Record excerpts -
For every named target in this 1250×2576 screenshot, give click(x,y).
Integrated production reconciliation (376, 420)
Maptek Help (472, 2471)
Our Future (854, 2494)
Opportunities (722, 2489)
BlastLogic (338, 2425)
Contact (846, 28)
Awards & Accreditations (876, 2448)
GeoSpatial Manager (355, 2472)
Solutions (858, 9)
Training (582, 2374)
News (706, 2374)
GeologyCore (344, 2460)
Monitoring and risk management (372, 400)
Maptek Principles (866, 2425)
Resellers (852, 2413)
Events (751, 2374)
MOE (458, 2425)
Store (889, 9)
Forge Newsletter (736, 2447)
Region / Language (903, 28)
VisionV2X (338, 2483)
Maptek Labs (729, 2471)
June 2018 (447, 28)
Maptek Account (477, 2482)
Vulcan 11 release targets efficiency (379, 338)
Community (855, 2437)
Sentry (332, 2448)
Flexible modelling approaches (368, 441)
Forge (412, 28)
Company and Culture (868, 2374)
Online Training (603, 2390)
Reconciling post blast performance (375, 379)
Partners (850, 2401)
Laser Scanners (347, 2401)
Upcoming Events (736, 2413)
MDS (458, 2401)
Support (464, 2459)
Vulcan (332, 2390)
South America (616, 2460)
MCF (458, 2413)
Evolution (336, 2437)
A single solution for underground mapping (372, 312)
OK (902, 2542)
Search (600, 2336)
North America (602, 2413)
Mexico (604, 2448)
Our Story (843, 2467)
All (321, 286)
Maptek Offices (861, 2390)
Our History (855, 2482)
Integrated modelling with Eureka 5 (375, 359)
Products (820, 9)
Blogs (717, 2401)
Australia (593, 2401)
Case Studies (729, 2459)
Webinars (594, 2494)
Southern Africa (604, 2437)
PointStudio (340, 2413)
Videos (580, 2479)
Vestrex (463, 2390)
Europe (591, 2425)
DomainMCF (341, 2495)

Task brief -
Return exactly, and only, the lines above starting at the line that contains "Online Training (603, 2390)" and ending at the line that contains "MCF (458, 2413)".

Completed exercise -
Online Training (603, 2390)
Reconciling post blast performance (375, 379)
Partners (850, 2401)
Laser Scanners (347, 2401)
Upcoming Events (736, 2413)
MDS (458, 2401)
Support (464, 2459)
Vulcan (332, 2390)
South America (616, 2460)
MCF (458, 2413)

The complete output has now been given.